The plan of the Hub acknowledges the desire for incidental cross pollination where researchers from one field encounter those from completely unrelated other fields as part of their day to day use of the building. An exhibition space and design archive provide a public interface with both industry and research outcomes. These spaces combined with a variety of lecture, seminar and multi purpose rooms facilitate high level exchanges in a number of forums.

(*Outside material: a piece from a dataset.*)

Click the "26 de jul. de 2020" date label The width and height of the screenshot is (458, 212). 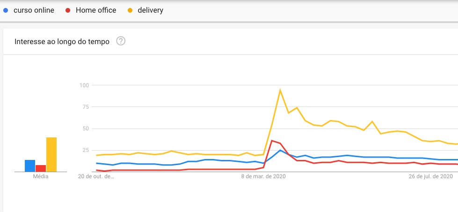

The Hub has a large number of ESD features and incorporates strategies of water, waste and recycling management that are the equal of any ESD focussed building on the planet. In particular the outer skin of the Hub incorporates automated sunshading that includes photovoltaic cells, evaporative cooling and fresh air intakes that improve the internal air quality and reduce running costs. The cells have been designed so that they can be easily replaced as research into solar energy results in improved technology and part of the northern façade is actually dedicated to ongoing research into solar cells to be conducted jointly by industry and RMIT. The entire building façade, in other words, has the capacity to be upgraded as solar technology evolves and may one day generate enough electricity to run the whole building.
The façade comprises a specifically detailed double glazed inner skin on each face of the building and an automated operable second skin shading device. The second skin shading device surrounds the entire building, from the ground floor to the roof plant level. It is made up of nominally 600 mm diameter sandblasted glass disks, which are fixed to either a horizontal or vertical aluminium axel. Each axel is fixed to the outer face of a galvanised steel cylinder of a slightly greater diameter and nominally 130 mm in depth.
21 glass discs and steel cylinders are fixed together in panels of nominally 1.8 m by 4.2 m, which are supported on a secondary galvanised steel frame set out about 700 mm from the curtain wall face of the building. These are accessed by an external service walkway on each level.
Each typical panel is made up of 12 operable glass discs and 9 discs which are fixed. At the ground and plant room levels all glass disks will be fixed. There are 86 panels on each level and therefore 774 panels for the nine levels of the building.
Perimeter air intakes and fine mist sprinklers incorporated into the double glazed inner skin provide passive cooling to the UFAD system. The water used in this ‘Coolgardie safe’ system is harvested from the roof. Fresh naturally cooled air provides a less expensive, lower energy consumption and more desirable thermal comfort alternative to a wholly conditioned work environment.